In one case, a local ambulance driver admitted fault and promised to pay. However, months later, there was no check to be found.
"She said she swerved to not hit a car in the opposite direction," Newark resident Collin Solomon said.
His wife's car was accidentally struck by the driver, who was operating an ambulance from University Hospital of Newark. The ambulance operator did stop and even rang doorbells until she found the car owner, pointing out she hit the rim and scratched the side bumper.
"She said she's sorry," Solomon said. "She was trying to avoid another vehicle."
In some instances, emergency vehicles like fire trucks, police cars, even snow plows that strike a parked car are exempt from paying for damages to car owners unless they can prove the driver used "reckless disregard."
Solomon said a University Hospital manager assured he would be reimbursed four months ago (the accident happened on June 21) -- with no issue.
He got a police report and a letter from the hospital's insurance company, PMA Companies, within a week, instructing Collin to fill out a claim form and submit it.
Solomon sent in the damage quote and his insurance information, but he said that's the last he heard from anyone.
Working two jobs and raising three kids, Solomon said he was getting roadblocked on a refund for his car damages.
"They giving me the runaround every time I call," he said.
So he mailed us a letter for help, and we called all the hospitals asking for help. In just three days, Solomon said he got a new bumper and parts because he got a reimbursement check for $1,000, the amount of his insurance deductible.

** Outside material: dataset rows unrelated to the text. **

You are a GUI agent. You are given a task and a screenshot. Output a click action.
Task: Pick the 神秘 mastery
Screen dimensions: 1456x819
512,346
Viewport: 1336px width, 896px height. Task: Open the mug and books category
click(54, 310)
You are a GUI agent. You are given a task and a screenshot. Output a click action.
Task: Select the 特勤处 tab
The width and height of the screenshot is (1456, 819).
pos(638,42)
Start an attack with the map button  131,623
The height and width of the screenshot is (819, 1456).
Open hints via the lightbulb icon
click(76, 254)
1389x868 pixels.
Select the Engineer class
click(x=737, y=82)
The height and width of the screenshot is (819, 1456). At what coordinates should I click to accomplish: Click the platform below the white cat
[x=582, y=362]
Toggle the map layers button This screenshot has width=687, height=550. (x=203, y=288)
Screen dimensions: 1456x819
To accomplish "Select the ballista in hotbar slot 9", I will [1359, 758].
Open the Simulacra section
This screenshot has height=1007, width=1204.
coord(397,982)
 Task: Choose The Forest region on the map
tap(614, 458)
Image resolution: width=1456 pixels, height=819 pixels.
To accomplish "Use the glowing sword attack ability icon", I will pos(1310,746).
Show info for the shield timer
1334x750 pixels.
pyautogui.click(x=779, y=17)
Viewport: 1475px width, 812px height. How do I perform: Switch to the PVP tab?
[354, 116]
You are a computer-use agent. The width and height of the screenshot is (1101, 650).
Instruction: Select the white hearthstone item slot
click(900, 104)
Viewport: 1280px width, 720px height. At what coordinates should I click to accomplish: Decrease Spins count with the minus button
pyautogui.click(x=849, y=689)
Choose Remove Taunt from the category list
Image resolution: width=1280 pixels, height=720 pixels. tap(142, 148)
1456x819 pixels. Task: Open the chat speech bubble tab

"Thanks so much," Solomon said. "Because of you, I can get my car fixed now."
University Hospital of Newark thanked us for bringing this to their attention, saying it always intends to quickly resolve matters that go through their claim review.
The big takeaway if your car is in an accident:
-First: Look for witnesses and document what they saw, and get their contact info.
-Then: Before moving your car, take pictures. Snap close-up photos of the damage and of the accident scene.
-Next: Try to find surveillance video of the incident, and don't forget to get a police report and notify your insurance company, even if you plan to pursue someone else's insurance for damages.